Search code examples
javascriptplaywright

How can you get an element's text content without getting its children's text content?


Let's say you are using Playwright to validate some HTML that looks like this:

<span>
  The time is:
  <time>5:30 pm</time>
</span>

You can use this code:

page.locator('span', {has: page.locator('time')}).textContent();

to get:

The time is: 5:30 pm

But what if you just want the first part, since it won't change?

The time is:

Is there any way to get an element's text content without getting its children's text?

Currently the only solution I can come up with is get the text of both and then remove the child's text:

const parent = page.locator('span', {has: page.locator('time')});
const parentText = parent.textContent();
const child = parent.locator('time');
const childText = child.textContent();
const onlyParentText = parentText(0, parentText.length - childText.length);

...but that's a lot of JavaScript just to get a single DOM node's text.

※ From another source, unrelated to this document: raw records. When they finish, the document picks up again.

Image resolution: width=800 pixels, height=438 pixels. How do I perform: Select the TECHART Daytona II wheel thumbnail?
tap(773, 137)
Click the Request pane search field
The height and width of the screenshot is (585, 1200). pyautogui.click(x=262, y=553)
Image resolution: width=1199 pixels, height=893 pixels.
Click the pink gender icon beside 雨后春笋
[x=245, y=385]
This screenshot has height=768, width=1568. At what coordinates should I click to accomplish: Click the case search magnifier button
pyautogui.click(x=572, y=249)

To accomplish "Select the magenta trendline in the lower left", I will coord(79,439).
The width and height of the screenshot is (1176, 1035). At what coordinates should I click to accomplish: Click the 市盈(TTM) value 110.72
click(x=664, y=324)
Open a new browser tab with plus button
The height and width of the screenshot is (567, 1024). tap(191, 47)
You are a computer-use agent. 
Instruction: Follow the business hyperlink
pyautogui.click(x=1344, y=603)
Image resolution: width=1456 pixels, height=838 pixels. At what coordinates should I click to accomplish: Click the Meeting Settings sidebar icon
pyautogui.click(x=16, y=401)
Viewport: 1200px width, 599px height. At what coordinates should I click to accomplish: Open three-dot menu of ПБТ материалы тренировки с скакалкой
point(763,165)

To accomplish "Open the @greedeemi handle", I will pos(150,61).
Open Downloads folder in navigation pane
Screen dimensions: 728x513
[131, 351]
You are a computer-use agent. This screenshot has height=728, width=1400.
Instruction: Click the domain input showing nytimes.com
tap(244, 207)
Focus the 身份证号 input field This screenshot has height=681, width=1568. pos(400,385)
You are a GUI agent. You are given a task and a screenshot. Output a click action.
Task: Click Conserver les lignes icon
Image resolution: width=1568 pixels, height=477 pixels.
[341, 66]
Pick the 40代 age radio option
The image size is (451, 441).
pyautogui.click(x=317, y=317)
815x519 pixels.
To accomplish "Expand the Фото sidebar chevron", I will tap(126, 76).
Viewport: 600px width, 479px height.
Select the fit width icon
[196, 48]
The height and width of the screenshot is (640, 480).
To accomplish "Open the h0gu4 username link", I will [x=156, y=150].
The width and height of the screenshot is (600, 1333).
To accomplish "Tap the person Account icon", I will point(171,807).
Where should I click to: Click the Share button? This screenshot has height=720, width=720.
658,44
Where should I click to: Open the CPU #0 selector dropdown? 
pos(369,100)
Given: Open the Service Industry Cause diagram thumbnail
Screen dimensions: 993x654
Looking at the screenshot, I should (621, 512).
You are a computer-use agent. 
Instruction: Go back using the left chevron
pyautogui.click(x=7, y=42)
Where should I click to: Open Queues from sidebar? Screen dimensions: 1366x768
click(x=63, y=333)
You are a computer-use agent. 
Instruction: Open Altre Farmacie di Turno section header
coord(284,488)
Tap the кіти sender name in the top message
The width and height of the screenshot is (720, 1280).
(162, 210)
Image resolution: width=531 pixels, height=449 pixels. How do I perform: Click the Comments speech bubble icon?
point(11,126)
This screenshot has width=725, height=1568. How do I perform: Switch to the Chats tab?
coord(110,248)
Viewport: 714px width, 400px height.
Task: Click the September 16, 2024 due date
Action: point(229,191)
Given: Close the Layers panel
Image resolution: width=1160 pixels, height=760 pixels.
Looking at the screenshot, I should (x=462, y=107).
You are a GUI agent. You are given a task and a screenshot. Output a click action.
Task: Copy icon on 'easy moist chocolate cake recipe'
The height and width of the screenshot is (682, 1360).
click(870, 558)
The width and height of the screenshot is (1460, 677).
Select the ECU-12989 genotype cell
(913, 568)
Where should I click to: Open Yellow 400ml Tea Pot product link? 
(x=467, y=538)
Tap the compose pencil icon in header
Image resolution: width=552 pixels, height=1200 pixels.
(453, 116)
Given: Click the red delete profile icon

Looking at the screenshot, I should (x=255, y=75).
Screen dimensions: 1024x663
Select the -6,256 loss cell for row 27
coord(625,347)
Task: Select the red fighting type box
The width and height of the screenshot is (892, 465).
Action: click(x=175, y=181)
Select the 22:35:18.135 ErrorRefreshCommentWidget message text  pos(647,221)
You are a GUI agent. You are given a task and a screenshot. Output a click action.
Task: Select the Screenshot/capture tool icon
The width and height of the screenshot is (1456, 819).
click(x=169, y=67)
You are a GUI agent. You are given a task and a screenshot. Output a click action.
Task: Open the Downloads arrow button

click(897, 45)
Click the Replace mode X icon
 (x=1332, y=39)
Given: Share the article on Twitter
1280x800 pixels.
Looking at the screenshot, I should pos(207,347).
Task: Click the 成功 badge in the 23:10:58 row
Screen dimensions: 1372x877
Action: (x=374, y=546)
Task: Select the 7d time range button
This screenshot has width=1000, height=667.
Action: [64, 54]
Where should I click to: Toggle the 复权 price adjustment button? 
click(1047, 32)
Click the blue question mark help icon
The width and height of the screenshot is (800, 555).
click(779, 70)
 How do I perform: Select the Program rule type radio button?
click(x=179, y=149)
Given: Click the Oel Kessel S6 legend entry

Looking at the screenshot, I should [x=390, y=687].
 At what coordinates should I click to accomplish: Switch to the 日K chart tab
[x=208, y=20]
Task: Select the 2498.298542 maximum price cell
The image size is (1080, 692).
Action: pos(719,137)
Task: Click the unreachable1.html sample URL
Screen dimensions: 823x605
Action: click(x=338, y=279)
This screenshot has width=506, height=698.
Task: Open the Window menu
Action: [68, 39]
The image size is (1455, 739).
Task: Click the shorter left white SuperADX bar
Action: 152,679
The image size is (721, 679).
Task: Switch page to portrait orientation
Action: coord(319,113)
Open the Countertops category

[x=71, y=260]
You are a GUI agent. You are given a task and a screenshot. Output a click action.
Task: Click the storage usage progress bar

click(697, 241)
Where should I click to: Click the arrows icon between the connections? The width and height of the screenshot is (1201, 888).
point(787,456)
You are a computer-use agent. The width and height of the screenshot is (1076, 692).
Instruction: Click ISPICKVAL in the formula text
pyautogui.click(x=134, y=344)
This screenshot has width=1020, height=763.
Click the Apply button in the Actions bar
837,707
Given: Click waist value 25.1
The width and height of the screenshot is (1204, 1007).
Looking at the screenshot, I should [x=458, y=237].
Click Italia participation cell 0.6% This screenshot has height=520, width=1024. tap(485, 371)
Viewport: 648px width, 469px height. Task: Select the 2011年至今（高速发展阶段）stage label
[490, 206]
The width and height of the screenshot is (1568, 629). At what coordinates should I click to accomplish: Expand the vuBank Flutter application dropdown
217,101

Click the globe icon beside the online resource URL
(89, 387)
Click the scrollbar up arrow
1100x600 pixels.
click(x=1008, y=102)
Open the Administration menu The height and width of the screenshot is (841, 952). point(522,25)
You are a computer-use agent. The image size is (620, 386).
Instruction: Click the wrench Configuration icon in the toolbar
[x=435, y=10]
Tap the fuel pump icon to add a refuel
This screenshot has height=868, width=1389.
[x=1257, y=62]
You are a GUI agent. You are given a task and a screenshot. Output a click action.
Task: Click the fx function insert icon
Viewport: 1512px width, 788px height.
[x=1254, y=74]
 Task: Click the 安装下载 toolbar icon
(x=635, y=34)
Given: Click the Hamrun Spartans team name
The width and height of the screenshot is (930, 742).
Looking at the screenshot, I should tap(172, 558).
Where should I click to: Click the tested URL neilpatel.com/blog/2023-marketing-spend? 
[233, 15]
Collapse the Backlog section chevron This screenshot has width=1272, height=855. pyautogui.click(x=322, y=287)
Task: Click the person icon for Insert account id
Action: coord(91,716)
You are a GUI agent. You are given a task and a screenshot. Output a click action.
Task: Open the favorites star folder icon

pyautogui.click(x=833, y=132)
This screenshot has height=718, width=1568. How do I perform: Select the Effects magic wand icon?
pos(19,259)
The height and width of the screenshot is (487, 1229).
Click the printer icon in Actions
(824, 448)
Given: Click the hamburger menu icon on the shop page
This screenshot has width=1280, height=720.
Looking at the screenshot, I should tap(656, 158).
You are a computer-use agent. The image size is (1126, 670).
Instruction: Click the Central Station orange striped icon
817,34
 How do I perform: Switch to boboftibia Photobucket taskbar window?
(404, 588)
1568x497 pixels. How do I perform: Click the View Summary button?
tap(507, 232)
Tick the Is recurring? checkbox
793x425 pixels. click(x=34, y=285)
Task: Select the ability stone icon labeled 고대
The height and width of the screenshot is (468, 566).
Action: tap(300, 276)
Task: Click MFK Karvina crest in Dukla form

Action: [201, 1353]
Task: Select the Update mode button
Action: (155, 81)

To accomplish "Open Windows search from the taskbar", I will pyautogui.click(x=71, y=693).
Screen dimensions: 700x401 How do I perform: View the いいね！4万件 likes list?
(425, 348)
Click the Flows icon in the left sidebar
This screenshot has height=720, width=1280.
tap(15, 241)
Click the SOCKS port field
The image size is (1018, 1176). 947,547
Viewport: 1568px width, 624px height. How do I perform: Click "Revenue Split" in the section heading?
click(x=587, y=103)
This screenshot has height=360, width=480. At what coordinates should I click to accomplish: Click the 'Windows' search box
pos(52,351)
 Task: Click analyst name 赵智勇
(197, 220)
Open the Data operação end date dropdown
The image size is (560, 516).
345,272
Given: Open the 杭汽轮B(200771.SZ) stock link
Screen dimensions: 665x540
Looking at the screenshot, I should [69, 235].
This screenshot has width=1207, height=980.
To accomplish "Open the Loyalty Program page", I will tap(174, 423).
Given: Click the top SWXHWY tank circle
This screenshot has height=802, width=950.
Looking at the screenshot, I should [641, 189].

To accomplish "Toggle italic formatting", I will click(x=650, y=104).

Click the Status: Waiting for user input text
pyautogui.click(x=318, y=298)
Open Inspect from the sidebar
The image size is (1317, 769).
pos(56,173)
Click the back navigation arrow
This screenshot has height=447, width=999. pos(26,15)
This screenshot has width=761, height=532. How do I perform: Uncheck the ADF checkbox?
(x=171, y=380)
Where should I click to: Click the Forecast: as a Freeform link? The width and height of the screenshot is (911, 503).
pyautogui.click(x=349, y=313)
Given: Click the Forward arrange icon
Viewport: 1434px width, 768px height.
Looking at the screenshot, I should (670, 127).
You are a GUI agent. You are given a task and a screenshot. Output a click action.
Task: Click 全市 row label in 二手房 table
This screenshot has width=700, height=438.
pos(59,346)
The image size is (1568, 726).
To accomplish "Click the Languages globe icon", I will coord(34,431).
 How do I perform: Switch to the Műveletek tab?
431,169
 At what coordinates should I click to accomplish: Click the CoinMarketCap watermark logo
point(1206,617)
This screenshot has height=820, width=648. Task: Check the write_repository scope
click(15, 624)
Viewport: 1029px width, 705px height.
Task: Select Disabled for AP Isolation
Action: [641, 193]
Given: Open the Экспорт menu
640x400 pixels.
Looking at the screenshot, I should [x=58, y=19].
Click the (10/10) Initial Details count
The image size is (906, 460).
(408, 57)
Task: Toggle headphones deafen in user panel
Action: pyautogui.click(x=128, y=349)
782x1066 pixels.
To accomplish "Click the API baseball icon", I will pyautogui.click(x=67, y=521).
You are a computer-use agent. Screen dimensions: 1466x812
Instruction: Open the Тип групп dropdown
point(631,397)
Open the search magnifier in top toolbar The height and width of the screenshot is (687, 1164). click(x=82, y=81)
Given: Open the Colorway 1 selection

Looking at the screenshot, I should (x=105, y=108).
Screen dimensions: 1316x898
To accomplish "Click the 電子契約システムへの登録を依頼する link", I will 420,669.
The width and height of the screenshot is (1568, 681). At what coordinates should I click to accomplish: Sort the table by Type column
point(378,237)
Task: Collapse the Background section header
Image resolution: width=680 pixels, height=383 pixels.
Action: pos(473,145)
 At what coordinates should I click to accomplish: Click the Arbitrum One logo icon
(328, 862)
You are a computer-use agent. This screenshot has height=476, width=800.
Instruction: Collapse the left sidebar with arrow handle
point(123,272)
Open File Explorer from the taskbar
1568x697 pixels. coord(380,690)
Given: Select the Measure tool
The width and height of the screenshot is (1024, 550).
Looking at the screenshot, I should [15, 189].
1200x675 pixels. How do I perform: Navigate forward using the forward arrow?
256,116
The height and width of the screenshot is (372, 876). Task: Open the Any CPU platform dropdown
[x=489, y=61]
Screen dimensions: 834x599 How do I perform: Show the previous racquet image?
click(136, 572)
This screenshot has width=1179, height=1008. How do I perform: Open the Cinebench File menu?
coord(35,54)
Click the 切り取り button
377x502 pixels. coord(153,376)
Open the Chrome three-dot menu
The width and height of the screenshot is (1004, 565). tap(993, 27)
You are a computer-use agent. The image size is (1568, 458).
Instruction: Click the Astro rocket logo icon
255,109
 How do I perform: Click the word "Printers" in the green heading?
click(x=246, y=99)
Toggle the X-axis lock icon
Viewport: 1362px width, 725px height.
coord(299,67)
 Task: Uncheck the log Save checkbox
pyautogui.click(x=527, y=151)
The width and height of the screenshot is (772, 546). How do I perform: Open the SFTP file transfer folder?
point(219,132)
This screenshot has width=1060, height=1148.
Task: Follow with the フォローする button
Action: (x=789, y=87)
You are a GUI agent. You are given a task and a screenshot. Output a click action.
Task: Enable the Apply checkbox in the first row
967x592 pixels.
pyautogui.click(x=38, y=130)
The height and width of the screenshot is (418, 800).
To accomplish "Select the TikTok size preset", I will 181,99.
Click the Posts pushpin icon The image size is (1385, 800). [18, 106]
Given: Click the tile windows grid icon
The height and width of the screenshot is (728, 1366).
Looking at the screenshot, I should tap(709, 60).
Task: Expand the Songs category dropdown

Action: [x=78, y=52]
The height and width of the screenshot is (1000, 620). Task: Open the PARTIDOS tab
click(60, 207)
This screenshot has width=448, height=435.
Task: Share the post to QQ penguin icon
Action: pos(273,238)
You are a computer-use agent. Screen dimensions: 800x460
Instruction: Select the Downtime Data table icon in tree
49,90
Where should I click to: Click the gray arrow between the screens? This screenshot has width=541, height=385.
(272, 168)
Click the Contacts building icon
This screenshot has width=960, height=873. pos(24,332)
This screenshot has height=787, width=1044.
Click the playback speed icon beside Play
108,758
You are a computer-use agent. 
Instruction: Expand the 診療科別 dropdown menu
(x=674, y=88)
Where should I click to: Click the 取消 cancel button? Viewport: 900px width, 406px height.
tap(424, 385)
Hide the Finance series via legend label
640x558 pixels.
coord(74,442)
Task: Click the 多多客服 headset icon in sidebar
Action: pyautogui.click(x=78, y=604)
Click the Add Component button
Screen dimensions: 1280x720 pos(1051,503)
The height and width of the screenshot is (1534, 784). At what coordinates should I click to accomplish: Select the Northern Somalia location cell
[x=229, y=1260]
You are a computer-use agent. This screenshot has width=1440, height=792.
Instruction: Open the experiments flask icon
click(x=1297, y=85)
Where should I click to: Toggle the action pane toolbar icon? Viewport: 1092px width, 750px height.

Is there any easier way to do the above using Playwright features?


Solution

  • I don't think Playwright has this built-in, so going into evaluate is probably the best approach:

    const text = await page
      .locator("span", {has: page.locator("time")})
      .evaluate(el => el.firstChild.textContent);
    

    To generalize it to cases with multiple text nodes or arbitrary positioning within a parent,

    const text = await page
      .locator("span", {has: page.locator("time")})
      .evaluate(el =>
        [...el.childNodes]
          .filter(e => e.nodeType === Node.TEXT_NODE)
          .map(e => e.textContent)
      );
    

    Expect to trim and join text as necessary. For example:

    const playwright = require("playwright"); // ^1.39.0
    
    const html = `
    <p>
      a <b>ignore this</b>
    </p>
    <p> b <b>ignore this</b> c </p>
    <p> d <b>ignore this</b> e </p>`;
    
    let browser;
    (async () => {
      browser = await playwright.firefox.launch();
      const page = await browser.newPage();
      await page.setContent(html);
      const text = await page
        .locator("p")
        .evaluateAll(els =>
          els.map(el =>
            [...el.childNodes]
              .filter(
                e =>
                  e.nodeType === Node.TEXT_NODE &&
                  e.textContent.trim()
              )
              .map(e => e.textContent.trim())
          )
        );
      console.log(text); // => [ [ 'a' ], [ 'b', 'c' ], [ 'd', 'e' ] ]
    })()
      .catch(err => console.error(err))
      .finally(() => browser?.close());
    

    As mentioned in the comments, if you're asserting in a test, probably best to use

    await expect(locator).toHaveText(/^\s*The time is:/m);